■ WHAT TO WORK ON ■
Leave out every picture and set down, exactly, the lines below from the one holding "The image size is (1022, 550)." up to and including the one holding "Select DVD RW ドライブ (E:) Audio CD".

■ MATERIAL FOR THIS TASK ■
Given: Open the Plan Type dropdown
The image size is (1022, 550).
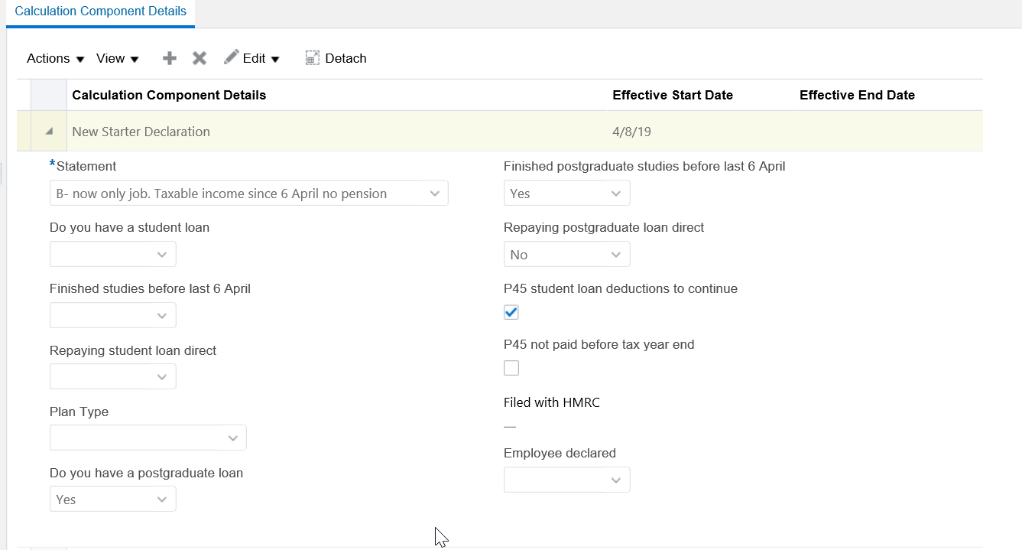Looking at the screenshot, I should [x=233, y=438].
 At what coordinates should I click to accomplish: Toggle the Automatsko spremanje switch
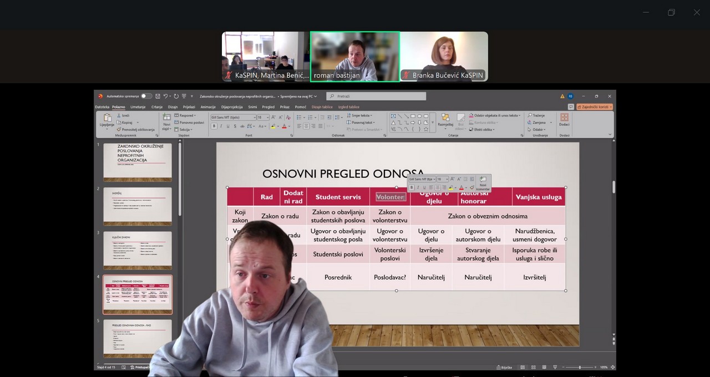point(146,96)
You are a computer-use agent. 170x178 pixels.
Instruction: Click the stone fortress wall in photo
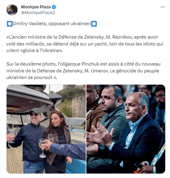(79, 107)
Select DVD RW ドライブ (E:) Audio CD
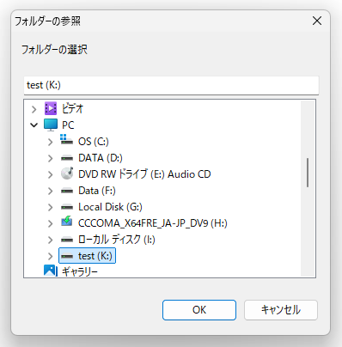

---

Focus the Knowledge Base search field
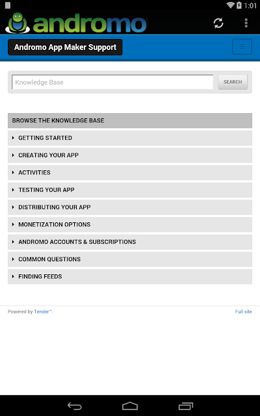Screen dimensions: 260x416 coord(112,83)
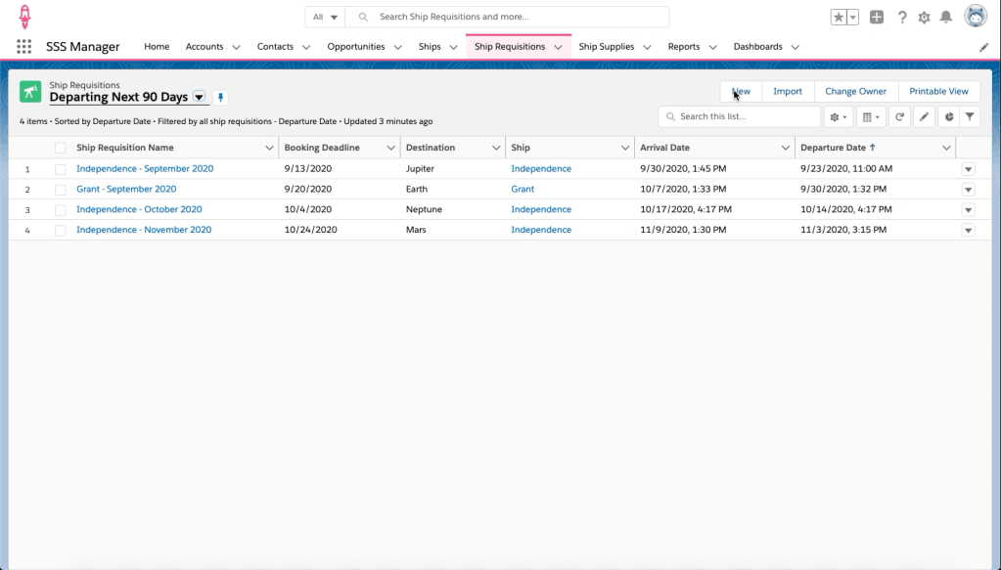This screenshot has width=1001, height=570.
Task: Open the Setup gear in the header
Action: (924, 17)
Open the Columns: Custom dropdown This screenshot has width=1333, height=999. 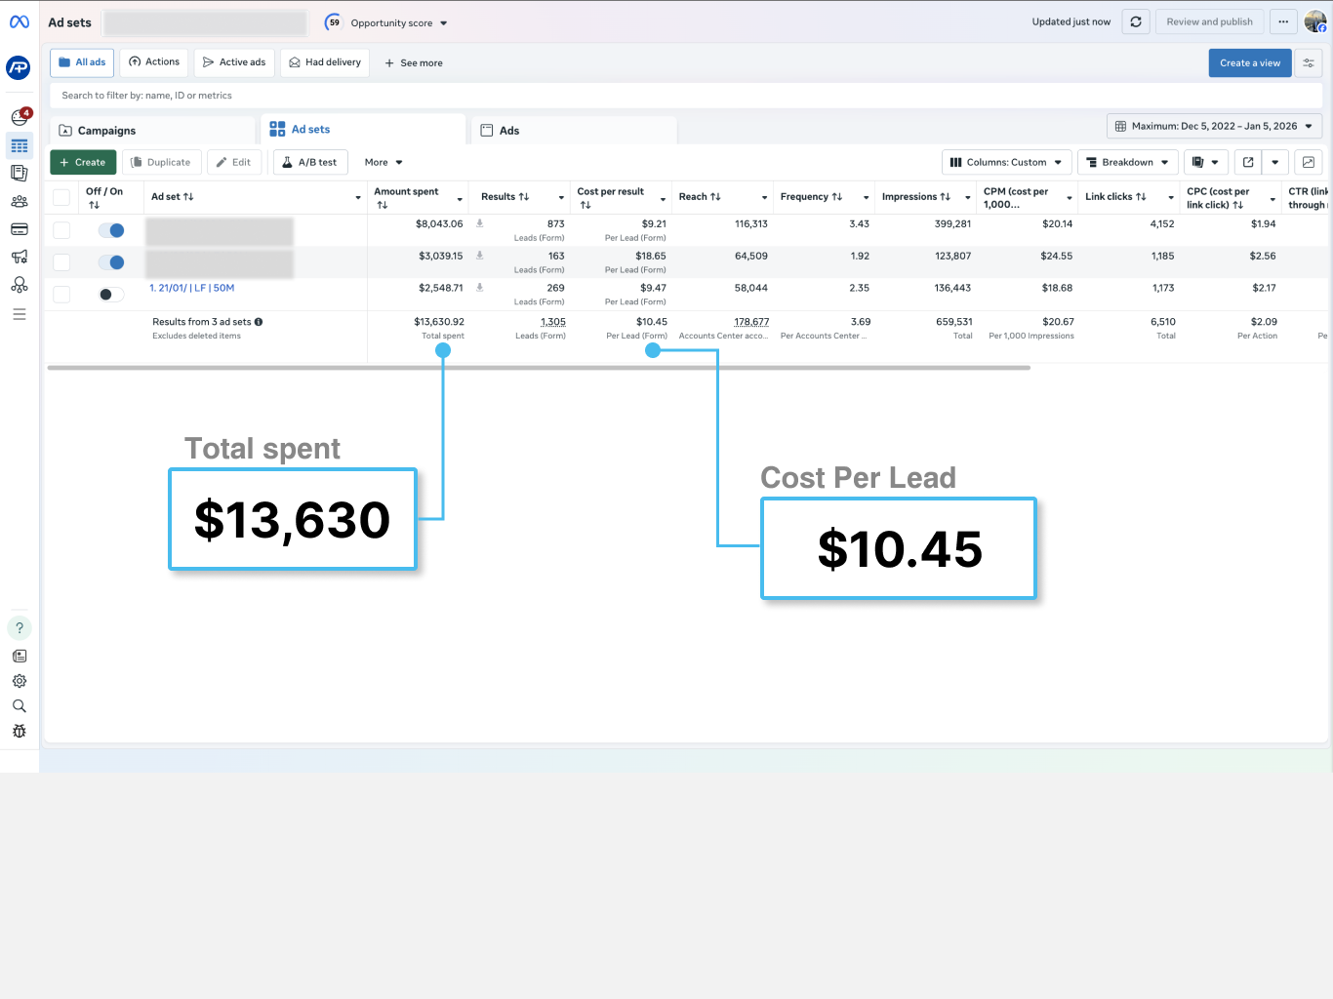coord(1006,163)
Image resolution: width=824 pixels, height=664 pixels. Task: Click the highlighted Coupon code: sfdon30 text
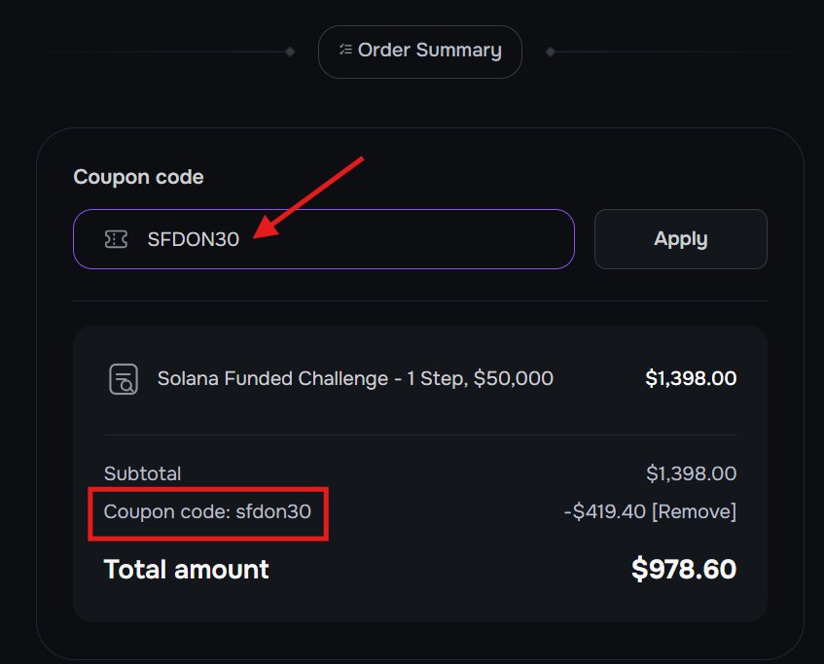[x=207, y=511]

--

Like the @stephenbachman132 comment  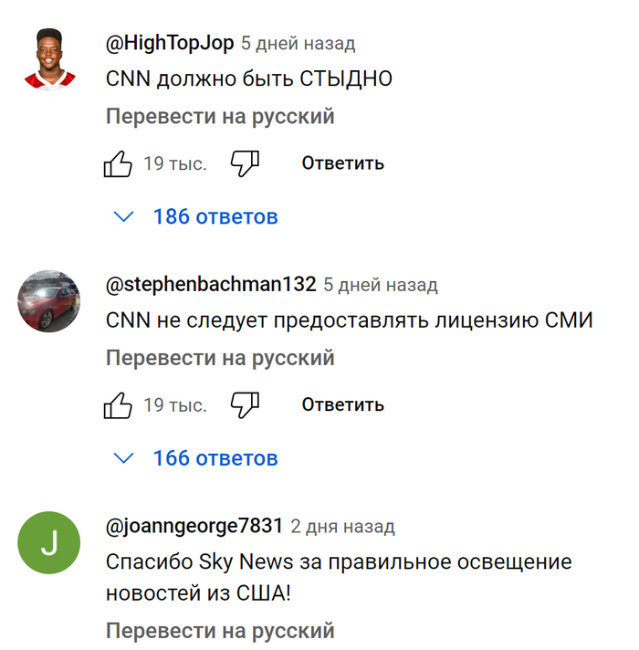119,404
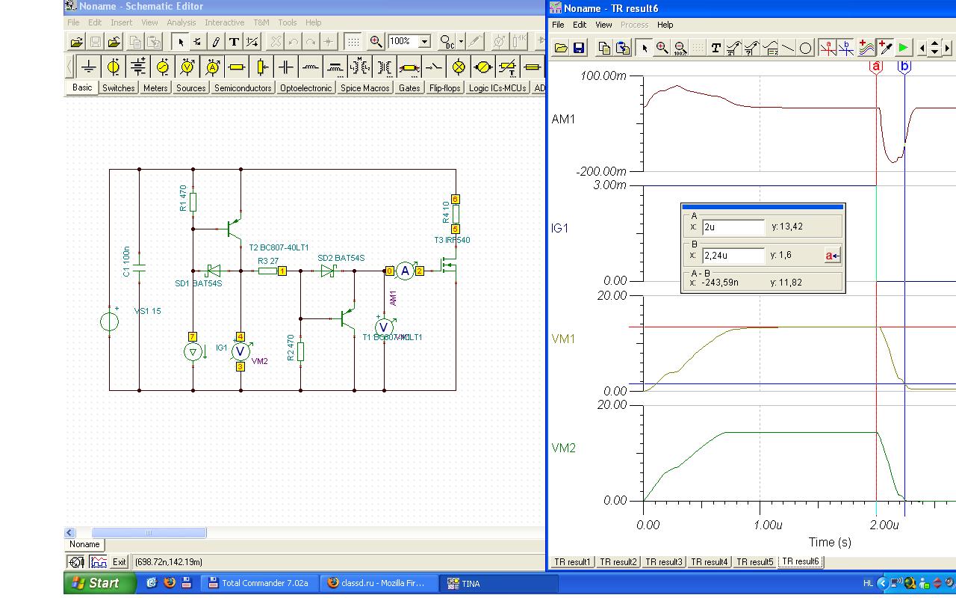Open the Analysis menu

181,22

■ SOLUTION FOR THIS TASK ■
The image size is (1022, 550).
Looking at the screenshot, I should [x=233, y=438].
 At what coordinates should I click to accomplish: Toggle the Automatsko spremanje switch
point(146,96)
You are a computer-use agent. 170x178 pixels.
Instruction: Click the stone fortress wall in photo
(79, 107)
Select DVD RW ドライブ (E:) Audio CD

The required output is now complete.